Perhaps they will not win. Perhaps the bulldozers of “progress” will plow under all the aesthetic wonders of this beautiful land. That is not the present question. The sole question is, who has standing to be heard?

Those who hike the Appalachian Trail into Sunfish Pond, New Jersey,  and camp or sleep there, or run the Allagash in Main, or climb the Guadlupes in West Texas, or who canoe and portage the Quetico Superior in Minnesota, certainly should have standing to defend those natural wonders before courts or agencies, though they live 3,000 miles away. Those who merely are caught up in environmental news or propaganda and flock to defend these waters or areas may be treated differently. That is why these environmental issues should be tendered by the inanimate object itself. Then there will be assurances that all of the forms of life which it represents will stand before the court – the pileated woodpecker as well as the coyote and bear, the lemmings as well as the trout in the streams. Those inarticulate members of the ecological group cannot speak. But those people who have so frequented the place as to know its values and wonders will be able to speak for the entire ecological community…..

That, as I see it, is the issue of “standing” in the present case and controversy.

I must confess that I have always been fascinated the Justice Douglas’ unique perspective, one that has not been seized in the 42 years since Morton was issued.

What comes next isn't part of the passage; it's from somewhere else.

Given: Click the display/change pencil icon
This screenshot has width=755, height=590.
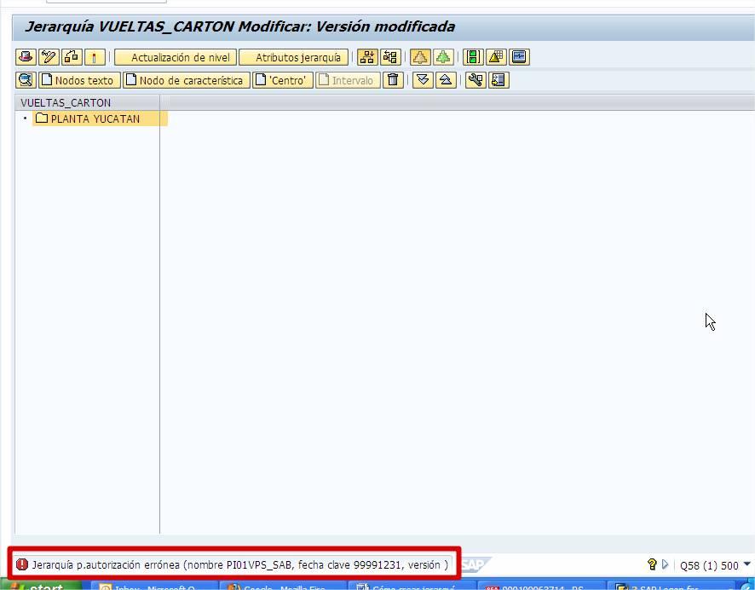Looking at the screenshot, I should tap(49, 57).
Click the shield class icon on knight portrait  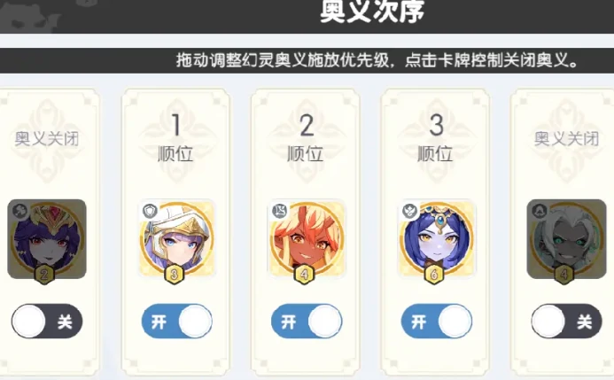click(150, 212)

Then, of course, there is the famous case of Mr. Data in “The Measure of a Man” — an episode of Starpicard Trek:  TNG which has prominently made the rounds of law school classes and lawyers circles over the past 25 years.  A pivotal 45-second spot is presently posted on YouTube:  https://www.youtube.com/watch?v=fjJN08uqt70&noredirect=1

The Star Trek case raises the same notable issues.  Is Mr. Data, the android, capable of exercising legal rights in order to resist being used for additional experimentation.  Has Data, as a machine, achieved some form of sentience so as to permit for a court’s recognition of legal identity?  Captain Picard, portrayed by the inimitable Patrick Stewart, argues “yes:”

Your honor, the courtroom is a crucible; in it, we burn away irrelevancies until we are left with a purer product: the truth, for all time. Now sooner or later, this man [Commander Maddox] – or others like him – will succeed in replicating Commander Data. The decision you reach here today will determine how we will regard this creation of our genius. It will reveal the kind of people we are; what he is destined to be. It will reach far beyond this courtroom and this one android. It could significantly redefine the boundaries of personal liberty and freedom: expanding them for some, savagely curtailing them for others. Are you prepared to condemn him [Commander Data] – and all who will come after him – to servitude and slavery?  Your honor, Starfleet was founded to seek out new life: well, there it sits! Waiting.

So, the question has now been presented, by the Argentinian Court in Sandra’s case, as to whether or not humans have evolved sufficiently in order to recognize the rights of non-human species.  Honestly, I do not know how far this might go, or whether the trial court’s decree will be reversed on appeal.  However, this could represent a notable, albeit ponderously slow evolution in the law.  Such developments could impact on so many levels outside of the instant of a single orangutan’s rights.  It could impact how we as human society develop, how we use natural resources, how we treat the environment and the non-human species that continue to inhabit it.  If nothing else, it gives us reason for pause — to think about whether there is more to our co-habitation of the Earth as being so much more than just about ourselves.